追記1.あかり役の三上枝織のインタビュー記事はこちら
追記2.京子役の大坪由佳のインタビュー記事はこちら


 また、この手の作品のヒット作は必ずしも京都アニメーションからでなければ出てこないというわけではないことも指摘しておきたい。今期、京アニは『日常』を展開しており、僕も当初の視聴対象に入れていたが、こちらは既に絞り込みで切ってしまった。一般の市場はともかく、周囲で多額の金銭が動く萌え市場においては、『ゆるゆり』のほうが高評価を得ていく作品としてのポテンシャルは高いのではないかと見ている。この点は、後述するマーケティング戦略によっても左右されがちなため、検証は容易ではないが、今後の同人誌市場や秋葉原のグッズ市場、pixivでの画像アップの状況や原作者の人気の上昇度などの諸動向を注視していきたい。


 追記(9/2/2011)
 ゆるゆりを用いた販促にローソンが乗ってきた。ローソンによる販促は「けいおん!」「まどか☆マギカ」をはじめ、この手のコンテンツがクリティカルマスを超えるユーザーからの支持を受けたものとなったかどうかの強力な指標である。現時点ではHMVと組んで限定CDを発売するというのにとどまっており、リスクをとって単独で商品開発というところまでは行っていない。ここからどこまでゆるゆり人気を伸ばせるか、残りの回の脚本と制作委員会のマーケティング担当の会社の手腕が問われる。

今後の展開



 毎度の事で恐縮だが、重要なことであるので繰り返すと、良い商業コンテンツとは、これによって最大限の収益がライツホルダーにもたらされるコンテンツを言い、最低限として投下資本をきちんと回収でき、さらにどこまでのアップサイドを獲得したかで評価されるべきものである。

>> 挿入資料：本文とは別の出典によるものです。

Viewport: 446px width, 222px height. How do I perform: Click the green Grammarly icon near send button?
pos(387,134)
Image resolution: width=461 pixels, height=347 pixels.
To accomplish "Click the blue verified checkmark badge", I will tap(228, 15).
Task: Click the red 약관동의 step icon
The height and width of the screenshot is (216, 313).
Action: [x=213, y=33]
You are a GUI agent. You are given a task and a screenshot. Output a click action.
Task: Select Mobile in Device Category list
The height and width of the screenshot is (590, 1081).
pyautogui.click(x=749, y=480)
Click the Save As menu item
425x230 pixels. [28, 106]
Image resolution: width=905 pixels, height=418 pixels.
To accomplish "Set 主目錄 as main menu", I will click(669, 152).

 前述のとおり、『ゆるゆり』は、コンテンツそのものとしては、他の日常系の作品に負けず劣らずの「良い作品」である。


 残る問題は、このコンテンツを用いてどこまでの収益拡大が図れるか、すなわち、キャラクターを含むコンテンツ・世界観のマルチユースによる収益拡大戦略の巧拙である。

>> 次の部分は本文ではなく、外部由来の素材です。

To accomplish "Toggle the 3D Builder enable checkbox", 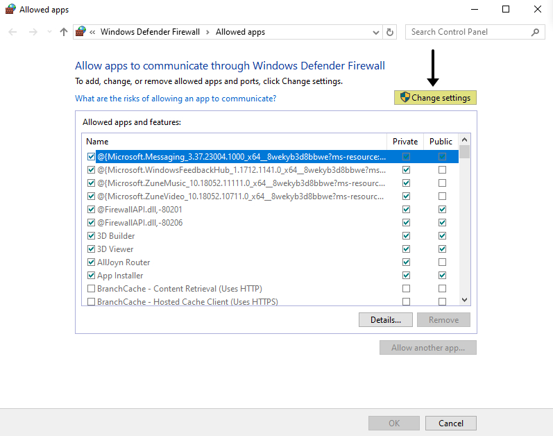I will [92, 236].
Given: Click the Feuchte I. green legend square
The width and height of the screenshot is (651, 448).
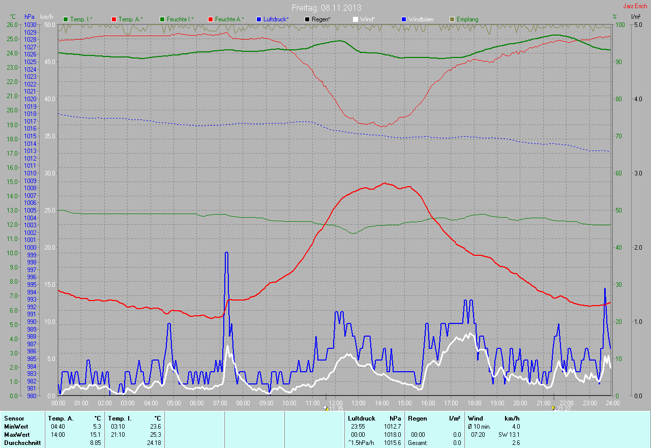Looking at the screenshot, I should tap(162, 19).
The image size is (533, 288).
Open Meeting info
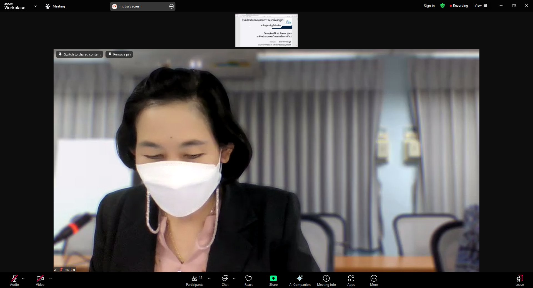[326, 280]
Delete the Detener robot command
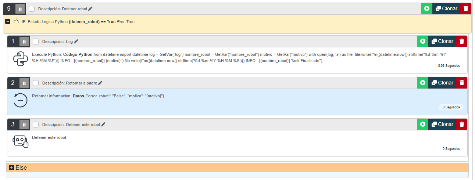 466,8
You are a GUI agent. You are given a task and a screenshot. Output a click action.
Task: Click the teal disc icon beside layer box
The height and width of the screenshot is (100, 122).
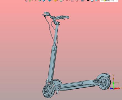pos(96,1)
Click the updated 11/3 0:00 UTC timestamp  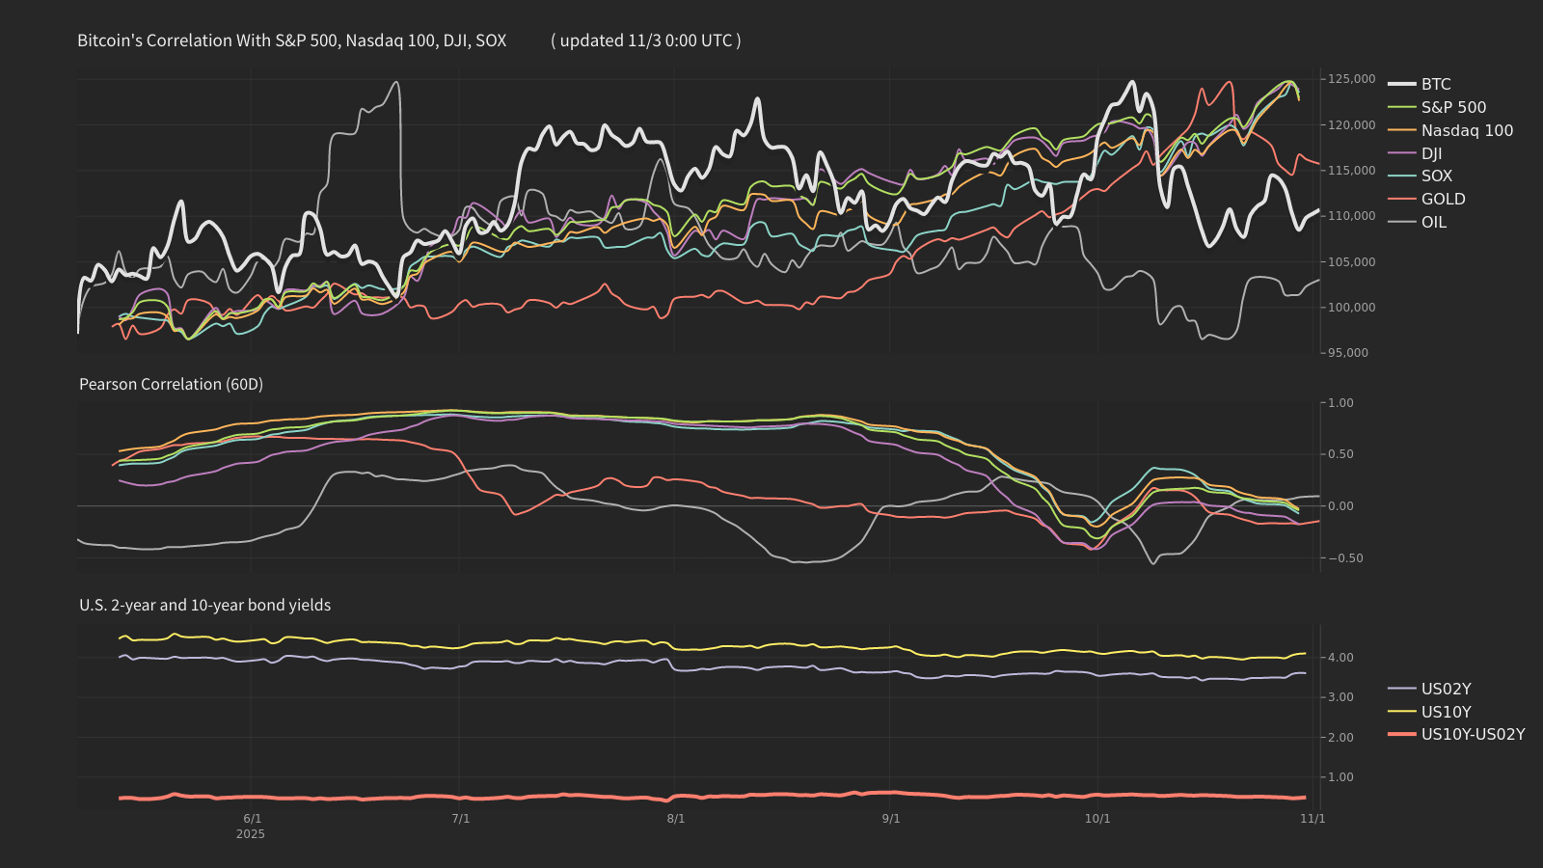(645, 41)
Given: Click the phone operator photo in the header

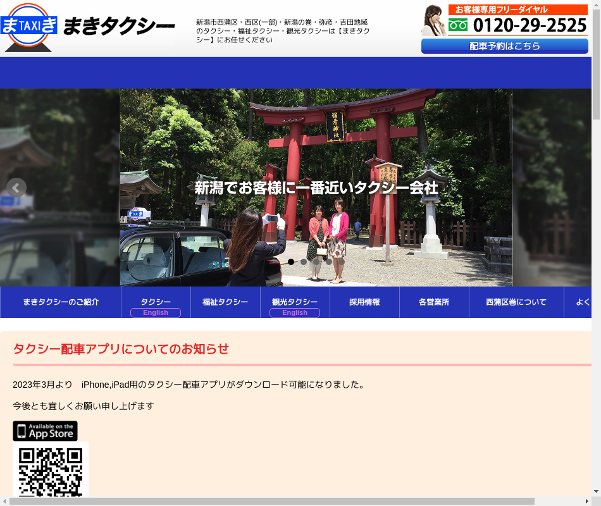Looking at the screenshot, I should 433,21.
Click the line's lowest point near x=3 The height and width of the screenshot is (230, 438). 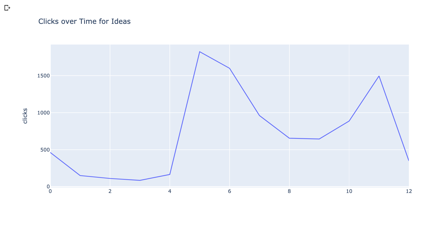coord(140,180)
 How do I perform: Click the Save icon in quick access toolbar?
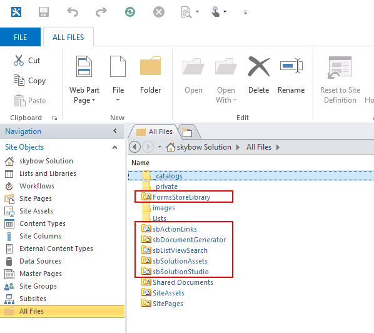coord(44,12)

 当初からヒットした場合を想定してアニメの脚本に収益化の芽を埋め込めているか、ヒットの仕掛けは施されているか、ヒットの芽を捉えてタイミングよく関連商品を展開できる態勢がとられているか、といった点が重要である。


 実務的には、制作委員会の窓口権を誰がコントロールしているか、制作委員会の組合員(出資者)の利害をきちんとまとめきれるような実力のある業者が窓口権者となっているか、といった点が重要だろう。

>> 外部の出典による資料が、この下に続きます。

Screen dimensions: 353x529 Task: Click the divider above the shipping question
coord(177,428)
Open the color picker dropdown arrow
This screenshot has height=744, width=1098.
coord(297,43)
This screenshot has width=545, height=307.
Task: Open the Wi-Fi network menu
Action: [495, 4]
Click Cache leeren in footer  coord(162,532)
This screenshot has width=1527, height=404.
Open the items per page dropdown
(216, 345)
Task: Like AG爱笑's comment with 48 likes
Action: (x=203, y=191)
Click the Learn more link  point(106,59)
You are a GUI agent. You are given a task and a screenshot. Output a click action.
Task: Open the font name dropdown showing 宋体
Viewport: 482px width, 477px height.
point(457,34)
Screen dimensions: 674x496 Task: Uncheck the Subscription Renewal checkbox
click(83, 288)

 残念ながら部外者からはこういった情報は見えてこないため、『ゆるゆり』が、真の意味で「良い商業コンテンツ」たりうるかは、現時点で予測困難というほかない。
(注)アニメの制作委員会である「七森中ごらく部」の組合員(出資者)は非開示のようだが、見る限りポニーキャニオンが入っており一迅社自身は入っていないように見える。


 コンテンツそのもののポテンシャルは高い本作品であるからこそ、ブレイクの兆しが見えている今、コンテンツホルダーによる適切な収益化策の施行が強く期待される。